By Patricia Casey
November 29, 2016
Some might argue that in this digital age public libraries have no role. After all, we can download books to Kindle and we have instant access to any information we want online. Yet those who use libraries speak very highly of them and rather than belittle them as outmoded or old-fashioned, we should regard them as part of our social capital.
It is tempting to see the world through the prism of the internet user or the lens of the latest iPad owner. There are many who either cannot afford these gadgets or if they can, are unable to master their use. Many booklovers cannot afford to buy books, yet get simple joy for holding the hardback and manually turning the pages. This is what libraries are about, and CDs and DVDs have now been added to their repertoire.

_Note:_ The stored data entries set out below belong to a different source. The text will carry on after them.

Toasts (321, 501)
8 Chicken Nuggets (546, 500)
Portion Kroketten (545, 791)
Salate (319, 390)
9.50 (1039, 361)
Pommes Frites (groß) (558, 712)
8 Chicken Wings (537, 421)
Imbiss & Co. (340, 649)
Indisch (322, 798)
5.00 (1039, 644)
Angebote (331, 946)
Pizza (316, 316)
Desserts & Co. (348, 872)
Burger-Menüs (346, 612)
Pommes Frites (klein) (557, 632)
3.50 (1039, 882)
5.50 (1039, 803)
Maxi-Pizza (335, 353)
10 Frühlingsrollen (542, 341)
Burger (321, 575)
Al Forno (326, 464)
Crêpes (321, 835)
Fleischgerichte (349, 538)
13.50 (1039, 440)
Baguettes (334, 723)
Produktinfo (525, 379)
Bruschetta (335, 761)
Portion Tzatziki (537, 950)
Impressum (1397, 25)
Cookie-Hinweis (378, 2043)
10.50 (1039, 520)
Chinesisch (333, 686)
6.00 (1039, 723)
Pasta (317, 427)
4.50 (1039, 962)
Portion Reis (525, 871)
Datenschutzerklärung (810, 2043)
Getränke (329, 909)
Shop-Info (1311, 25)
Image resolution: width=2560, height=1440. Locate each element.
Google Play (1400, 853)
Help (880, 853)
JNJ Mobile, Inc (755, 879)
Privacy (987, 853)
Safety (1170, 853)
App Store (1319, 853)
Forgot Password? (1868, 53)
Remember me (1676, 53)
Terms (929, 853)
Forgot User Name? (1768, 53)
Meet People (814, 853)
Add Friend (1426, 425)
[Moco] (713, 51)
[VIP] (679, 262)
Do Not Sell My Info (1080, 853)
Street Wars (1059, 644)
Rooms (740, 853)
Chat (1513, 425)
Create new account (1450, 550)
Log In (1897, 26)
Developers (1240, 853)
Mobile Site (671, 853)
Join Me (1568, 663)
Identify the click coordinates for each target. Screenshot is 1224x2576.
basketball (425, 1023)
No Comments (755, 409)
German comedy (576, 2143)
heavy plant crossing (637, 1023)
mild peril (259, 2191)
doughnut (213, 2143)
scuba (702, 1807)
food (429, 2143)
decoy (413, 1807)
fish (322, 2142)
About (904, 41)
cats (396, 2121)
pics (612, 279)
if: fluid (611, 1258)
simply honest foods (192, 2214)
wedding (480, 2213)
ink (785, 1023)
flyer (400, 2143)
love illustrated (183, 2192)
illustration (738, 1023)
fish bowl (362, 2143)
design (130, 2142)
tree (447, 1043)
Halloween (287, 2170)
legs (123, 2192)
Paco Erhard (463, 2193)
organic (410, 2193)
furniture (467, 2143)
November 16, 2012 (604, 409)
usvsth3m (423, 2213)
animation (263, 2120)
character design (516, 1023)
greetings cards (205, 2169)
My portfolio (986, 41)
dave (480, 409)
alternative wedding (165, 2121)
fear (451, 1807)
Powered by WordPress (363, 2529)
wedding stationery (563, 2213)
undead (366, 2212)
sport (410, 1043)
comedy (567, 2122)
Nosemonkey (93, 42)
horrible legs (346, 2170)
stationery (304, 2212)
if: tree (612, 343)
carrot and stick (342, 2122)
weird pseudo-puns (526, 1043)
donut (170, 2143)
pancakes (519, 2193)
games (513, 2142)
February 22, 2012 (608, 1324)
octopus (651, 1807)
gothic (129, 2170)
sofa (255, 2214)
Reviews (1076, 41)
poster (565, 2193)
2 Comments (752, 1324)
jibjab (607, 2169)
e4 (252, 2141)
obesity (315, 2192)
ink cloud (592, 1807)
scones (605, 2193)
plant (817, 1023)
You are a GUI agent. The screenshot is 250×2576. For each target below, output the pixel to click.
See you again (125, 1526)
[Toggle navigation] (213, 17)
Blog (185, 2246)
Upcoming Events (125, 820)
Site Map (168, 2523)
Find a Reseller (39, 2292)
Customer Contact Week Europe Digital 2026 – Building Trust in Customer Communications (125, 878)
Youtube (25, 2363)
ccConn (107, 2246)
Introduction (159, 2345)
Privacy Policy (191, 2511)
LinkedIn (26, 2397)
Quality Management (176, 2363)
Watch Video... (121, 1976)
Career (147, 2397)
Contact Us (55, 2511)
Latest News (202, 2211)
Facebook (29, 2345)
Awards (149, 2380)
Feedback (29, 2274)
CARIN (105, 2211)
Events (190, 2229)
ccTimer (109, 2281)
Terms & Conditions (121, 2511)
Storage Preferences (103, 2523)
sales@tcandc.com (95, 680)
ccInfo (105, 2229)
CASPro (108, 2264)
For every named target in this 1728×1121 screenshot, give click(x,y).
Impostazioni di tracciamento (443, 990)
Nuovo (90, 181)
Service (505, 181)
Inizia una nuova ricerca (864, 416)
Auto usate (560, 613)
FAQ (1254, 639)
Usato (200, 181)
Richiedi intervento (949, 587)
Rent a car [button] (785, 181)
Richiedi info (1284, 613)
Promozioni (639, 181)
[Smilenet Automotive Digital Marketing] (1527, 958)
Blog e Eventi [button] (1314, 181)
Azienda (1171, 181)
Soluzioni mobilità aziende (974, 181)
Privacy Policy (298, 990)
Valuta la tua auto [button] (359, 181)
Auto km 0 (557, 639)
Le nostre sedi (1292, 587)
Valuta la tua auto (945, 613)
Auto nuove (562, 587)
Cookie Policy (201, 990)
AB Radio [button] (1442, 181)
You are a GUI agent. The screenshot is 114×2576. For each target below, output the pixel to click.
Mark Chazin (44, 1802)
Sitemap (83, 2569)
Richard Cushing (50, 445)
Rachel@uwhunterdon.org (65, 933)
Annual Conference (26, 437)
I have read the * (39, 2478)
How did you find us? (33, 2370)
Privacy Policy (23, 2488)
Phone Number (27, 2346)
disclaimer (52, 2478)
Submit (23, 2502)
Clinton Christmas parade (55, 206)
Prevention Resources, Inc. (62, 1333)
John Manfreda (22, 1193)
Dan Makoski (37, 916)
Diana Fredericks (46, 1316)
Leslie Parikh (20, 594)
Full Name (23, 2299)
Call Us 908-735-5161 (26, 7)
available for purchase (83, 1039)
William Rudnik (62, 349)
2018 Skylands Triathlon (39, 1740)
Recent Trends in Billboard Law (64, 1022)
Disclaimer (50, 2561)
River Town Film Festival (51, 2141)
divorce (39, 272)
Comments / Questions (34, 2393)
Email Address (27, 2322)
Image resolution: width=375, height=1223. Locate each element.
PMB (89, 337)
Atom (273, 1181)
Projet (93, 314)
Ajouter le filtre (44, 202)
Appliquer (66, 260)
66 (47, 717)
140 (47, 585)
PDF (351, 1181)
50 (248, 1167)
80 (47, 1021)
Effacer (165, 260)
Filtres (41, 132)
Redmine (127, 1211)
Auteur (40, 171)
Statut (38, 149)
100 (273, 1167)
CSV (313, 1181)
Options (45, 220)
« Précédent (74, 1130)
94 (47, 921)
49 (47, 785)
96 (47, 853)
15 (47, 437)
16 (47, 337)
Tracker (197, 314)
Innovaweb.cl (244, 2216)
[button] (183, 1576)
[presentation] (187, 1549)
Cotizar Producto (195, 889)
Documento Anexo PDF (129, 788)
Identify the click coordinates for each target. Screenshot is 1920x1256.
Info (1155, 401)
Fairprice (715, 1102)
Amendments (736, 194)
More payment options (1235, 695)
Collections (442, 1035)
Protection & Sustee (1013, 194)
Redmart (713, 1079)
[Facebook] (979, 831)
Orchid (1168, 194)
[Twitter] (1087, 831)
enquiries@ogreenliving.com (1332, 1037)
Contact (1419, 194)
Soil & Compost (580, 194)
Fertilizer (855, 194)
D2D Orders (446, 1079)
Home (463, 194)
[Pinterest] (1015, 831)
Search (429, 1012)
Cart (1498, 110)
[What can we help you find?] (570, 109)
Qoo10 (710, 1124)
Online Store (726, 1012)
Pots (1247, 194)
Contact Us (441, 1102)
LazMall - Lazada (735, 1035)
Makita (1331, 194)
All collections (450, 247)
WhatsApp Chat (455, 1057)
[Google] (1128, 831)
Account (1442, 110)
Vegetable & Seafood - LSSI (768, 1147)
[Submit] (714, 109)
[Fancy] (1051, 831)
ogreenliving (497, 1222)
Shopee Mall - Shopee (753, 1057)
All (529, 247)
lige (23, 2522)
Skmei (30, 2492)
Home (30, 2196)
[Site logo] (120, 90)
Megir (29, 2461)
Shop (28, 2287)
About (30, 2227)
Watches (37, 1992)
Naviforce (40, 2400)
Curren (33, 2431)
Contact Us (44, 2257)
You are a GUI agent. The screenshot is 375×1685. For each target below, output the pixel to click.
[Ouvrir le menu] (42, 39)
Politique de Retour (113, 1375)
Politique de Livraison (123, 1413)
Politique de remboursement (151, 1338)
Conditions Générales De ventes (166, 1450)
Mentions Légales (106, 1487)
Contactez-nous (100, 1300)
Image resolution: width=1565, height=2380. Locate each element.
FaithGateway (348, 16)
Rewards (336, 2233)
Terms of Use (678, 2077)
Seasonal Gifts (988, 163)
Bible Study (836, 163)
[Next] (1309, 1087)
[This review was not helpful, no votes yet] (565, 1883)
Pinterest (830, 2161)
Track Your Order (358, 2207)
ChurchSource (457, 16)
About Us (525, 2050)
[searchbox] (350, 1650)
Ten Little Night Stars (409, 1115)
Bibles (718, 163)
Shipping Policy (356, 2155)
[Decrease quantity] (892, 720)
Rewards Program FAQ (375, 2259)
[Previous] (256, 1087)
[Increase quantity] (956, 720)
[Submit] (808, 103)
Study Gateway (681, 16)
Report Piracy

Most libraries run book clubs for people of all ages. Some cater for mothers and children, others for adult readers, still others for those who like story telling. Knitting groups commonly meet in these venues and most libraries hold public lectures on a range of topics, from looking after your health to discussing the work of local artists. Many have conversation groups in various languages. These programme enrich the local community and assist in warding off loneliness, disconnectedness and emptiness.
So the image of libraries as terse, drab, austere buildings, oozing silence and disapproval from a stern librarian, is no longer real. They too have moved with the needs of the changing world.
These services are unique in that they are diverse and target a multiplicity of needs that the human person has - the need for companionship, for intellectual stimulation, for hobbies and so forth. And activities such as these can play a definite role in promoting positive mental health as a consequence of reducing social isolation.
An initiative that may have a direct and definite impact on mental health was launched in Dublin's North Inner City by psychologist Elaine Martin about eight years ago, and it is still running. Called the Book Prescription Scheme, it aims to encourage general practitioners to consider prescribing reading material, in the first instance, for those who present with certain emotional problems. The books will be kept in local libraries and can been accessed even by those who are not members, on producing the "book prescription".
The appeal of this scheme is that the person becomes an agent in their own therapy, particularly at the milder end of the spectrum for conditions like phobias, stress, anxiety and sometimes depression. A further attraction is that this approach recognises the possibility of true self-help since the focus is on action and on practical help. As with any psychological treatment, it does require insight and motivation.
There is still a large group of people who are technologically illiterate, and browsing through some of the local libraries near where I live, I noted classes on getting the most from your smartphone, introducing the internet and enjoying your iPad. Most run adult literacy courses.
Those who are socially disadvantaged derive special benefit.
Teenagers from homes that are not conducive to study can frequently be seen in our libraries in the evenings after school, preparing for their exams.
The homeless use libraries not just for shelter and warmth, but also as a way of trying to normalise their lives by reading newspapers, magazines or listening to music.
Backpackers and travellers use the emailing facilities and many people just break the boredom of being alone by surfing. Recently immigrants have been shown by researchers in the US and Britain to use library resources in significant numbers to deal with a broad range of needs, from tasks as basic as downloading forms and receiving assistance in completing them to searching for schools or for shops selling second hand clothes.
Libraries serve people of all ages, from diverse ethnic backgrounds, with a variety of needs in an atmosphere of social engagement and continuing education.
And it's all for free. Long may they continue.